U.S. Pat. No. 5,863,226 issued Jan. 26, 1999 discloses a connector for coaxial cable including a tubular contact fitted between two insulating sleeves. The contact member is made from sheet material by curling. Ends of the contact member are not joined together, and a narrow slit is defined between them. When a wire core with a diameter of between 1.2 to 1.3 mm, i.e., as with an F-type coaxial connector, is inserted into the contact member, the contact member is stretched open to achieve greater resilience.
U.S. Pat. No. 6,113,431 issued Sep. 5, 2000 provides an F-port coaxial barrel connector. The connector body comprises threads on its opposite ends for receiving F-connectors, with a central hexagonal mounting nut. Fitted inside the containment hole is a first insulator sleeve and a second insulator sleeve, and clipped in between the first and second insulator sleeves is a tubular contact component. Lathe fabrication allows for a smooth and even finish on all flat surfaces and enables the assembly of the first insulator sleeve, the second insulator sleeve, and tubular contact component to be conveniently inserted into the containment hole, while preventing dislodging.
U.S. Pat. No. 6,065,997 issued May 23, 2000 discloses an analogous connector device for use with cable and satellite television installations, including an integrally formed housing, a contact member and an insulating tube fitted in an inner, through-hole of the housing. An annular groove is formed on an inner edge of one end of the housing and an engaging flange is formed at the other end of the housing. The insulating tube is disposed within the annular flange. The contact member is placed in the insulating tube which is fitted into the housing with the annular flange engaged with the annular groove.

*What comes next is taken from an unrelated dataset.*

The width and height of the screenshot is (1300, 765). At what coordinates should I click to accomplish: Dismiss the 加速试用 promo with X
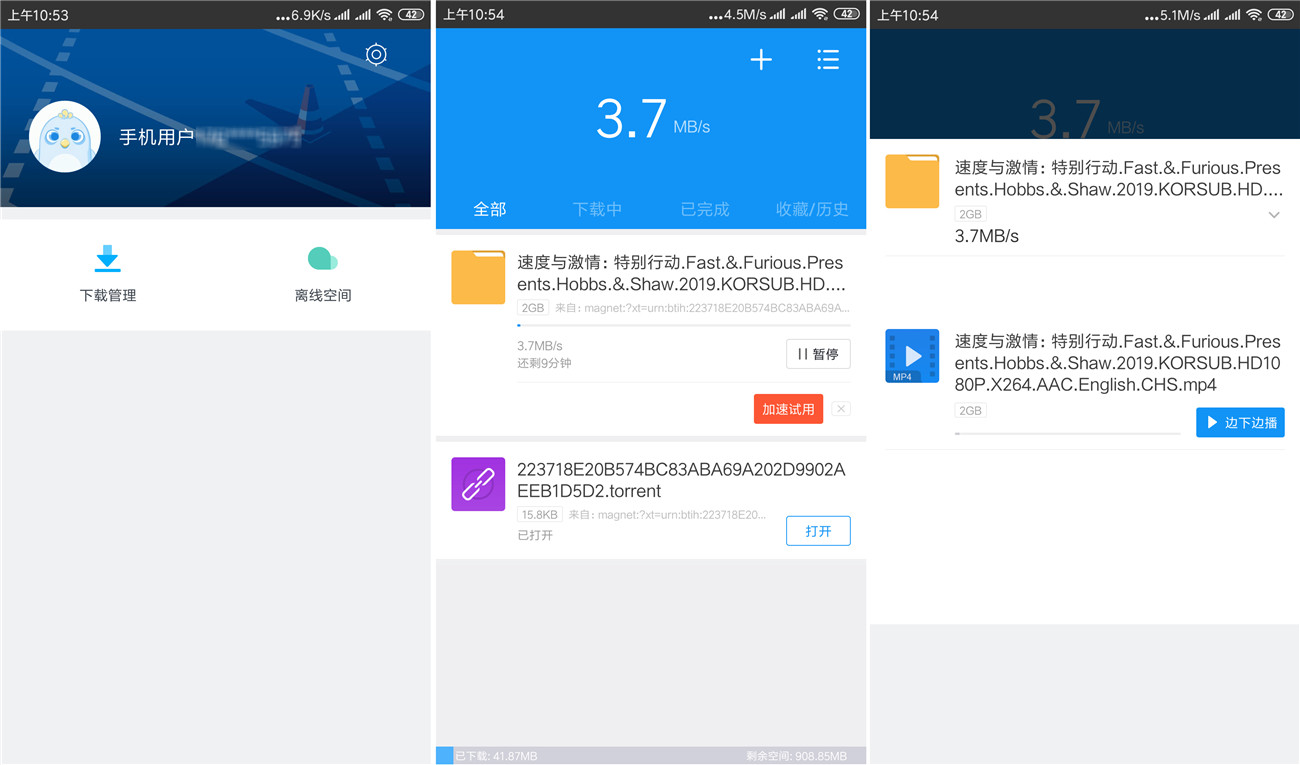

U.S. Pat. No. 6,808,426 issued Oct. 26, 2004 also discloses a barrel connector for use with popular F-connectors. A conductive contact tube that is coaxially constrained within the connector by special end sleeves includes inwardly bent, clamping tabs for establishing electrical contract by grasping the coaxial cable center conductor when an F-connector is threadably fitted to the barrel connector.
U.S. Pat. No. 6,899,563 issued May 31, 2005 provides a coaxial cable connector with an internal transmission tube comprising four elastic strips at each of its two ends. The four elastic strips are disposed in the transmission tube in a bent manner, and each elastic strip is formed with a projecting plane and inclined planes. Side edges of the four elastic strips are joined to form a clamping end for inserting and connecting with a coaxial cable therein.
U.S. Pat. No. 7,252,560 issued Aug. 7, 2007 discloses a center conductor for use in a coaxial jack module.
Numerous other patents relating to electrical construction contact techniques exist, such as U.S. Pat. Nos. 3,317,887, 3,381,261, 3,678,451, 3,815,081, 3,861,776, 4,002,400, 4,298,242, 4,550,972, 6,186,841, 7,121,881, 7,387,548, and 7,442,080.